The first-time buyers trapped in their homes

Some 360,000 homeowners who bought in 2007 can't afford to trade up

A third of a million people who bought starter homes four years ago – just before the property crash – are trapped in their home by falling prices and a flat property market.

Those who have started a family and desperately need more space are being forced to make do with cramped conditions, with no hope in sight of being able to afford to move to a bigger home. Research published today by HSBC reveals that unless 2007's first-time buyers have made some substantial savings or overpayments on their mortgage, it could be impossible for them to move up the property ladder.

With the average first-time buyer's home costing £162,423 in 2007 and falling 7 per cent in value since, that's a fall of £11,362. The bank has calculated that the average family will be in exactly the same financial position now, even after making four years of mortgage repayments.

A typical first-time buyer who bought four years ago with a 10 per cent deposit would have started with £16,000 equity. But the fall in property values since then will have left them with just £5,000 of their original deposit. On a normal repayment mortgage they would have paid £11,000 off the loan, so they would now have £16,000 equity in their property – the same as they had at the start.

However, to buy the average UK home, second-time buyers would need to raise £27,000 to cover the cost of selling their first home, have a 10 per cent deposit on the new home and pay for stamp duty, HSBC says. That would leave an average family £11,000 away from being able to afford a move.

Typical is Brett Tudor, who runs internet marketing company www.seoprofessor.co.uk. The 37-year-old bought his first home –an apartment in what used to be a brewery building in the centre of Wrexham – for £135,000 in 2007 with his wife, Zuzana.

The couple now have a two-year-old daughter Talitha and are desperate to move to a bigger home, but can't. "We bought the apartment as a starter home," Brett explains. "At the time we hoped that prices would increase enough for us to sell and move up the ladder. Unfortunately we will now be staying put until we raise enough for a deposit, which by current estimates will be around £20,000."

Having looked into the possibility of moving, he says there's not much of a chance of selling right now. "There are few people interested in buying at the moment, so we will hold off putting it on the market."

One in 12 family households say they are unable to move due to a lack of equity in their home, or because they would struggle to get a bigger mortgage, says research from insurer LV. But as children arrive, the average British family has lost 11 sq ft of living space in the last three years, the insurer adds. It means children are unable to have their own bedrooms and, when they get older, will not have an area for private study.

The squeeze is getting so pronounced that one in eight families have even made potentially unsafe modifications to their homes to create more space. Second-time buyers in the South East face the highest gap, with a shortfall of almost £18,000, according to HSBC. That's because the average property in the region is worth £260,000, which means a buyer will have to pay the higher 3 per cent rate of stamp duty.

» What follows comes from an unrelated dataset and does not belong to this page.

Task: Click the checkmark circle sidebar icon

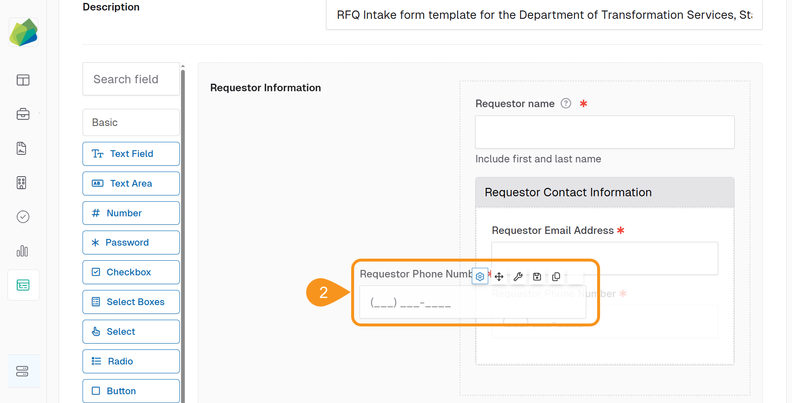Action: click(x=23, y=217)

Solutions include moving to cheaper areas, where a bigger property may be the same price as a smaller starter home. But such downshifting is not an option for many because of work restrictions.

The most sensible thing to do is make overpayments on a mortgage, says Pete Dockar, head of mortgages at HSBC. "Making overpayments... can help build up finances. Overpaying increases the equity in a first home, and bolsters the deposit available to people for an onward move."

But people must check out any early repayment penalties first, he warned.